# CSC 301.01, Class 26: Program verification (3)

*Overview*

- Preliminaries
- Notes and news
- Upcoming work
- Extra credit
- Questions

- Example - Efficient exponentiation with iteration
- Loop invariants, revisited
- Example - Dutch national flag
- Memory models, revisited

### News / Etc.

- Although grading was in the queue for the weekend, paperwork interfered.
- Do any of you consider yourselves competent Javascript programmers?

### Upcoming work

- Read Appendix B4 (Graphs) of CLRS for Wednesday.
- Assignment 7 due Wednesday at 10:30 p.m.

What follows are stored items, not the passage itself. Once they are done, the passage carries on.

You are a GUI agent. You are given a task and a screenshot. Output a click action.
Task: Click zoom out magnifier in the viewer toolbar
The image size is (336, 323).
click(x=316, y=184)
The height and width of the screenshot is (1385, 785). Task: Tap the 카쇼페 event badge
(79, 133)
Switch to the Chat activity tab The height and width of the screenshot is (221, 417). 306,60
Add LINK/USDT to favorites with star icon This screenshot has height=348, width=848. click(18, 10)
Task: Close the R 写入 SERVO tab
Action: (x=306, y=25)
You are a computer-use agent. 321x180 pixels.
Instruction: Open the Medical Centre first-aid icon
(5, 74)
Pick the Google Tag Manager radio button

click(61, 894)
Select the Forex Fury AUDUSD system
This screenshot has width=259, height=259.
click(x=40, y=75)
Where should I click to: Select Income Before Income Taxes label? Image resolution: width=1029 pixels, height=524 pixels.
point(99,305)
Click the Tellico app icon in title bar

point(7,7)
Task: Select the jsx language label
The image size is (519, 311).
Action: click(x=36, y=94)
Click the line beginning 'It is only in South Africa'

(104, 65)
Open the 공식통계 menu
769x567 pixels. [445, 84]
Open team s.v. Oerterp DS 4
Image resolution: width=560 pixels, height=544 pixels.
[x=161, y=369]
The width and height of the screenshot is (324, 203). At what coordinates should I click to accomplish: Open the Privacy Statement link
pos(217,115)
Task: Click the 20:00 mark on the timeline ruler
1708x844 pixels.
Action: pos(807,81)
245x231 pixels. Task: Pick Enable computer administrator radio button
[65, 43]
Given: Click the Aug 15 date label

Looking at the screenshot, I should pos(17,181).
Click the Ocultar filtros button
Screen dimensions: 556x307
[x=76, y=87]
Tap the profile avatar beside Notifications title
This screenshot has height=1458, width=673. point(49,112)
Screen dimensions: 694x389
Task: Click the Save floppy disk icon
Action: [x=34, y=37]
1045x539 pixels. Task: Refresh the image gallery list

### Extra credit (Academic/Artistic)

- CS Table, Tuesday at noon: The Google Memo
- Rebirth Brass Band, Wednesday at 7:30 p.m. in Herrick.
- CS Extras, Thursday at 4:15 p.m.: “Building your own programming language and other reasons to go to graduate school”

### Extra credit (Peer)

- RTS Friday at 9 p.m.
- Pub Quiz Wednesday at 9 p.m. in Bob’s.
- VR club Sundays at 8pm.

### Extra Credit (Misc)

### Other good things

### Questions

- What should heap sort do?
- Sort by putting into the heap and then taking out of the heap.
- Split the array (conceptually) into two halves: heap part (at left) and the sorted part (at right)
- Repeatedly grab largest remaining thing, swap it to the front of the sorted part (end of heap part), heap down from front, and continue.
- How do I build a heap in place?
- Split the array (conceptually) into heap and “random stuff”
- When you “heap up” from the start of the random stuff, you’ve increased the size of the heap by 1 and decrased the amount of unprocessed stuff by 1.
- How should we get the time?
- Up to you.
- Can we allocate an extra array for merge sort?
- Yes. Merge sort requires an extra array.
- Do we need to remove it when we’re done?
- Yes.

## Review - Efficient exponentiation with recursion

Problem: Compute x^n % b in log(n) steps.

Hint: x^(2k) = (x^k)^2 = (x^2)^k.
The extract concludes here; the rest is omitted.